Luís había llegado en tren al pequeño pueblo marítimo, lejos de todo. Le había invitado su primo al que hacía tiempo no veía. Era un pueblo aburrido al que no llegaba nadie por entonces, ahora está irreconocible. Lo único que tenía de interesante era la pequeña playa en verano.  Aquella mañana, parece que se habían puesto de acuerdo todas las familias del pueblo para disfrutar del mar, y estaba bastante llena.

 

Luís colocó su toalla junto a una muchacha que leía un libro.

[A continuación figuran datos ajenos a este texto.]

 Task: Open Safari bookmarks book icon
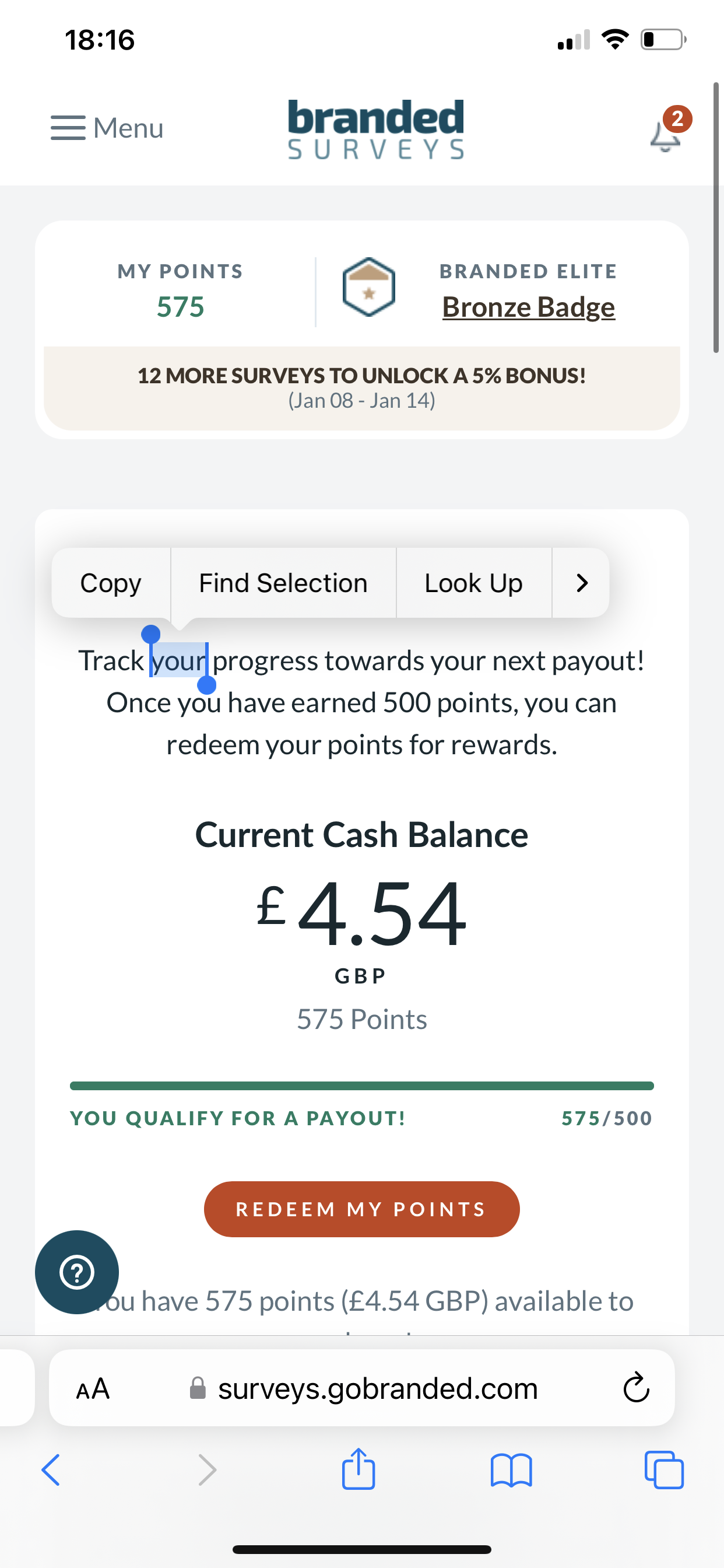tap(511, 1471)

Ella levantó sus ojos verdosos saludándole. Luis correspondió, y sacando de su bolsa nevera dos refrescos de cola, la invitó. Ella, podía haber dicho: No, gracias. Pero dijo sí al ver aquellos ojos alegres de Luis.

 

Pronto congeniaron, compartieron sus historias, fueron a darse baños que acababan jugando con las olas del mar. Así, hasta diez días que duraban las vacaciones de Luis. Esta vez, el pueblo, no le parecía para nada aburrido. Cada día había ido subiendo el termómetro de la alegría e intimidad entre Carmen y Luis, y no sólo jugando con el mar, sino por todos los rincones del pueblecito que se prestaban para ello.

 

Llegó el momento cero, y allí, en la vieja estación, estaban Luis y Carmen cogidos de las manos, mirándose a los ojos y diciéndose con ellos, lo que no sabían expresarse con palabras.

 

Comenzaron a oír un rugido leve que iba en aumento, también aumentó la presión de sus manos. Se acercaron más el uno al otro. Nada podría separarles. Ni el tren que estaba llegando.

– ¡Qué ilusos son los amantes cuando el tiempo y el espacio les separa! No recuerdan aquel dicho: “El roce hace el cariño”.

 

Por fin, sin soltarse de la mano, miraban al tren que comenzaba a pasar por delante de ellos. Se acercaron más a él.  El tren pasaba y pasaba, y pasó sin detenerse.